Excerpted data —
=== Section Start ===
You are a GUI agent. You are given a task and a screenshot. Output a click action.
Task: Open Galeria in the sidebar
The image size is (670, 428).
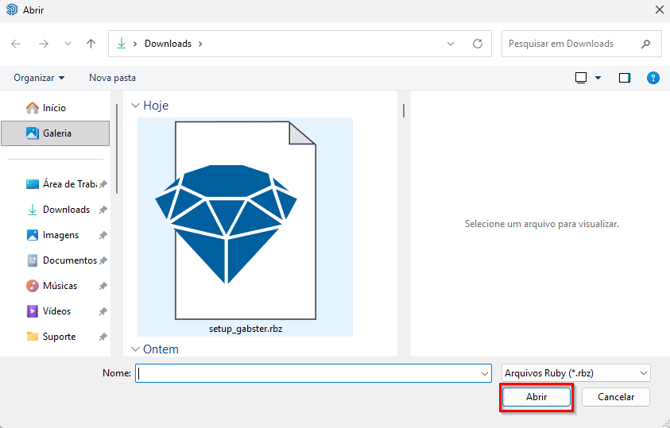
=== Section End ===
=== Section Start ===
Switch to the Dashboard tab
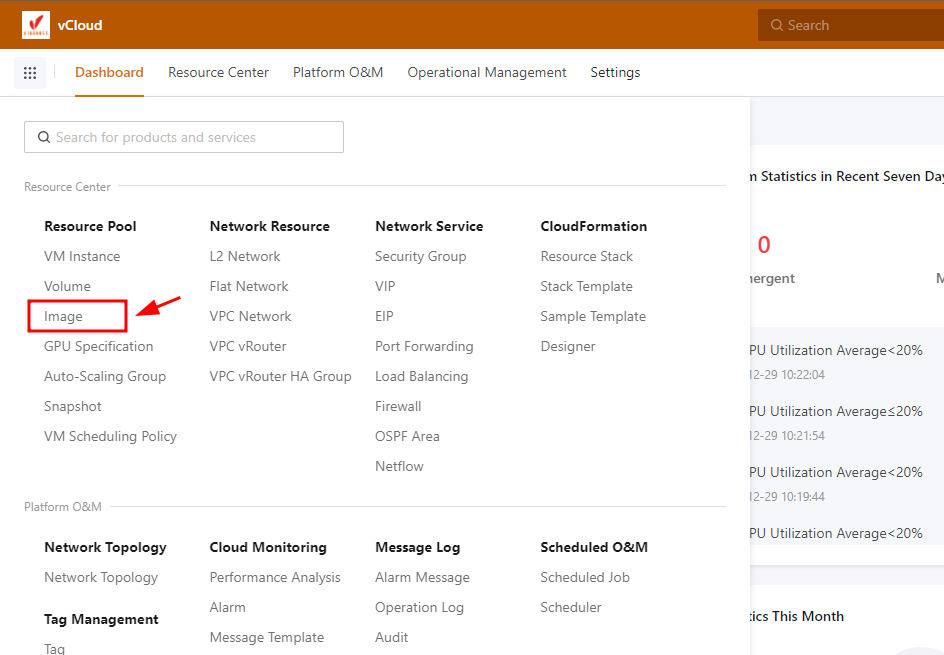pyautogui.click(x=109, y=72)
=== Section End ===
What you return should be exactly the lines above, starting at the one with "You are a GUI" and ending at the one with "The image size is (670, 428).", and nothing else.

Output —
You are a GUI agent. You are given a task and a screenshot. Output a click action.
Task: Open Galeria in the sidebar
The image size is (670, 428).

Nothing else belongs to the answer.